California chief justice urges reevaluating death penalty

San Quentin's brand new
execution chamber
Reporting from San Francisco— Chief Justice Tani Cantil-Sakauye, who heads the state's judicial branch and its highest court, said in an interview that the death penalty is no longer effective in California and suggested she would welcome a public debate on its merits and costs.

During an interview in her chambers, as she prepared to close up shop for the holidays, the Republican appointee and former prosecutor made her first public statements about capital punishment a year after she took the helm of the state's judiciary and at a time when petitions are being gathered for an initiative to abolish the death penalty.

"I don't think it is working," said Cantil-Sakauye, elevated from the Court of Appeal in Sacramento to the California Supreme Court by former Gov.

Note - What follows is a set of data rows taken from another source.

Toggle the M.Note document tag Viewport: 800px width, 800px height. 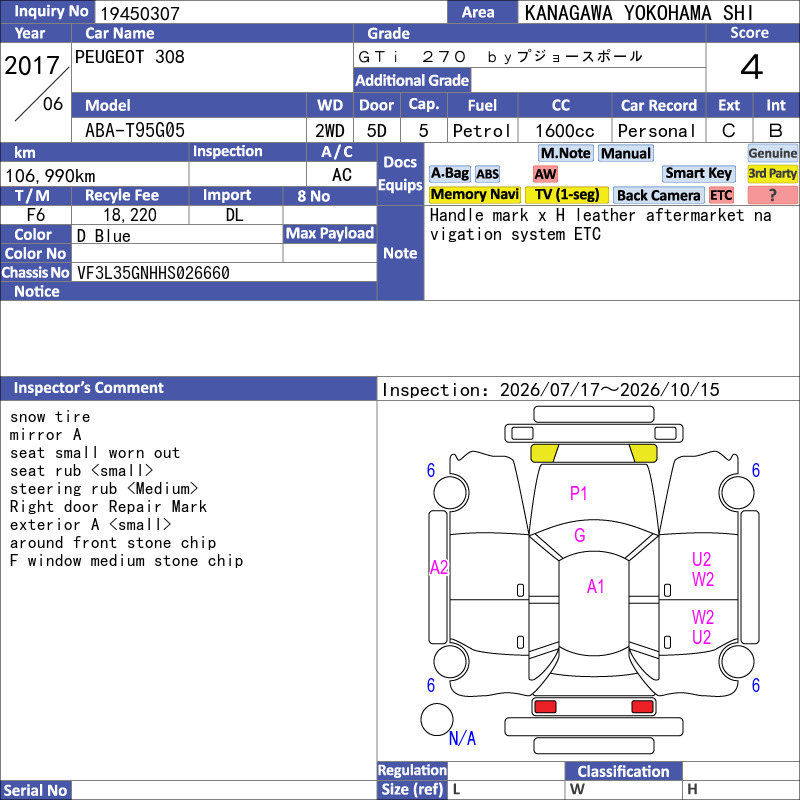tap(565, 153)
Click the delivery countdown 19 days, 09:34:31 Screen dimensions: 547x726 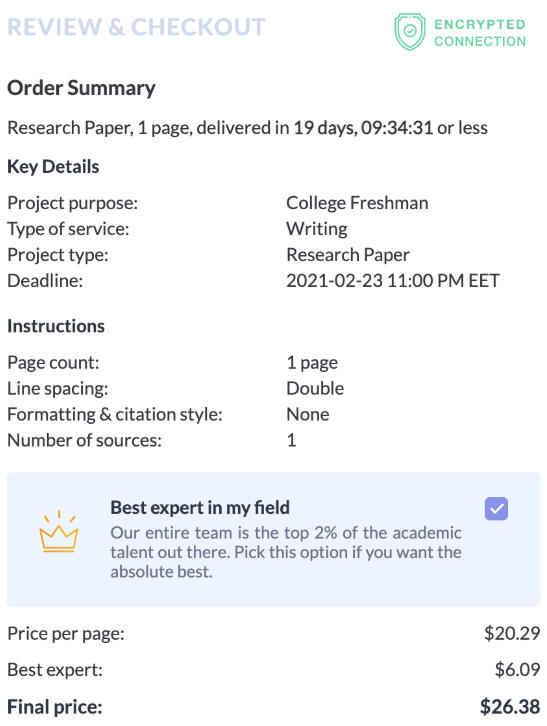tap(363, 128)
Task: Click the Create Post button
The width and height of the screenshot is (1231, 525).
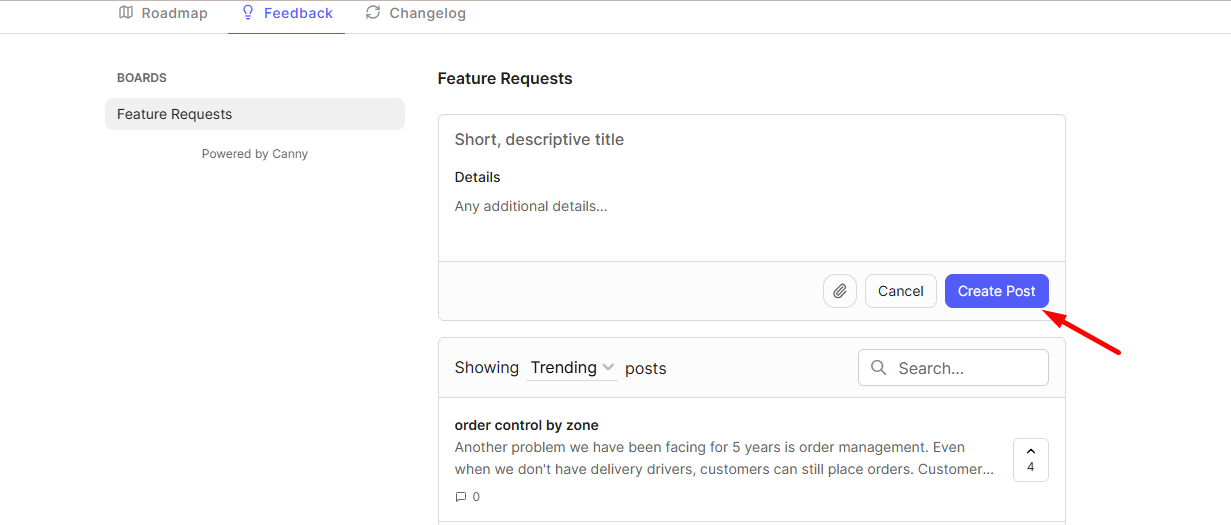Action: pyautogui.click(x=997, y=291)
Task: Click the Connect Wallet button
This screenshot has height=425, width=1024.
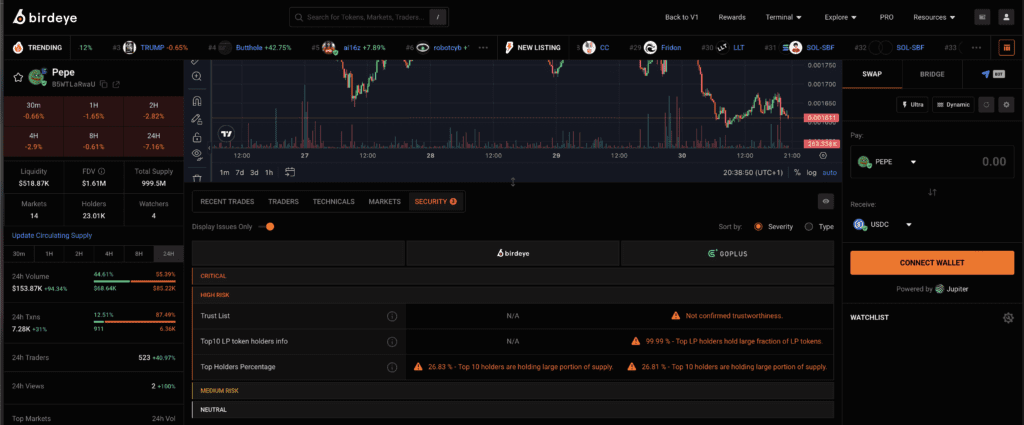Action: click(932, 262)
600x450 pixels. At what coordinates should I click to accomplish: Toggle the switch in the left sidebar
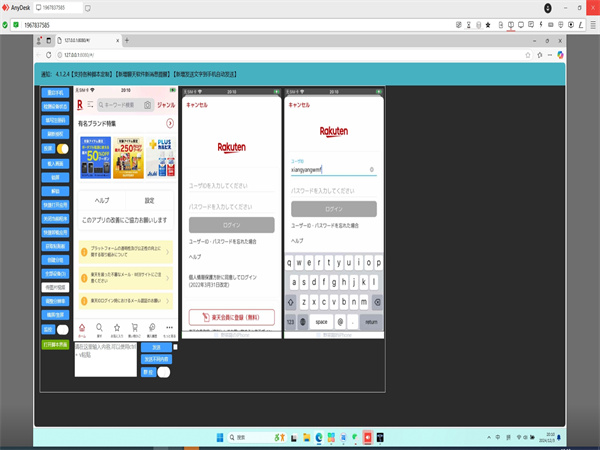pyautogui.click(x=61, y=148)
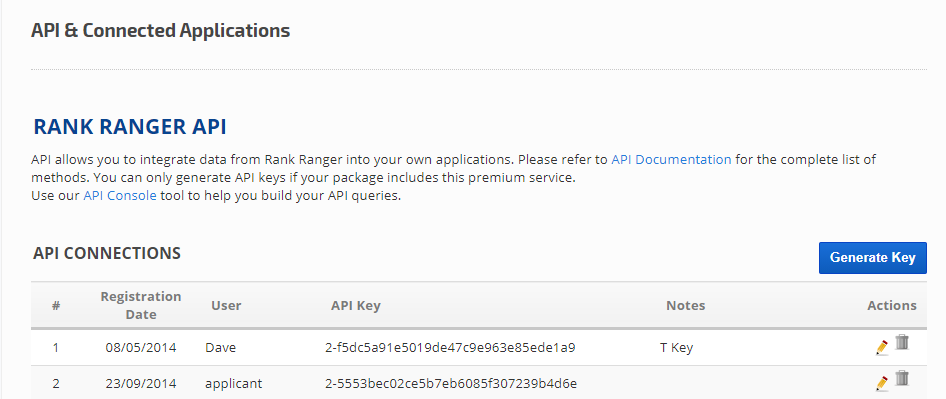
Task: Delete applicant's API key with trash icon
Action: (902, 378)
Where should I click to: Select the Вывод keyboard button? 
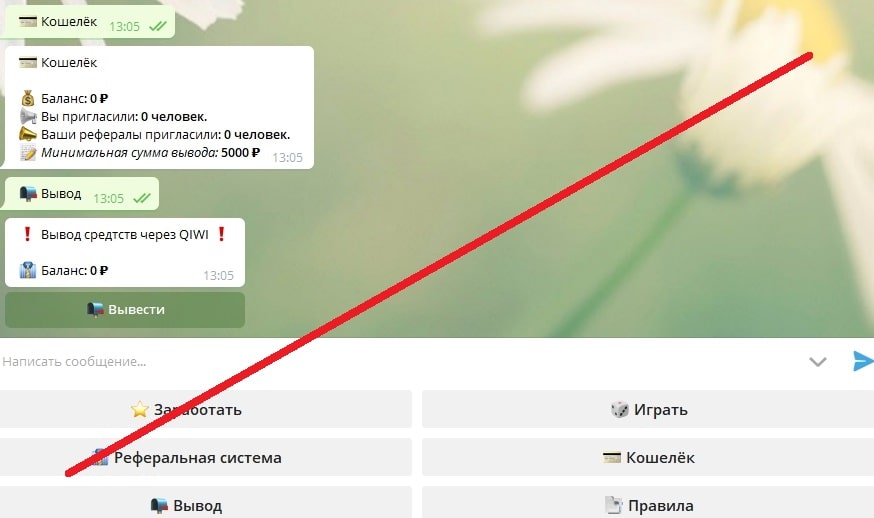pyautogui.click(x=206, y=504)
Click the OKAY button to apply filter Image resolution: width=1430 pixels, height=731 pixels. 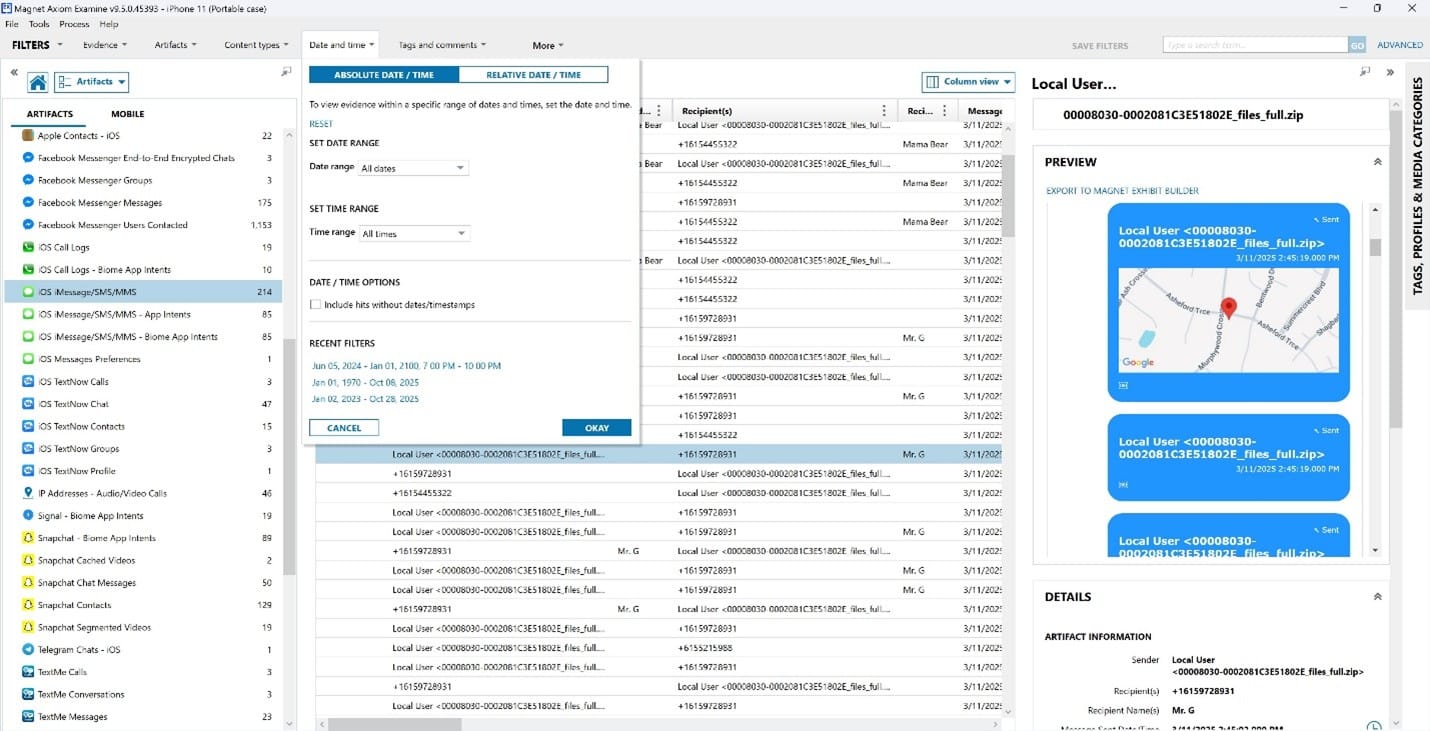[x=596, y=426]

Arnold Schwarzenegger. "It's not effective. We know that."

California's death penalty requires "structural change, and we don't have the money to create the kind of change that is needed," she said. "Everyone is laboring under a staggering load."

In response to a question, she said she supported capital punishment "only in the sense I apply the law and I believe the system is fair.... In that sense, yes."

But the chief justice quickly reframed the question.

"I don't know if the question is whether you believe in it anymore. I think the greater question is its effectiveness and given the choices we face in California, should we have a merit-based discussion on its effectiveness and costs?"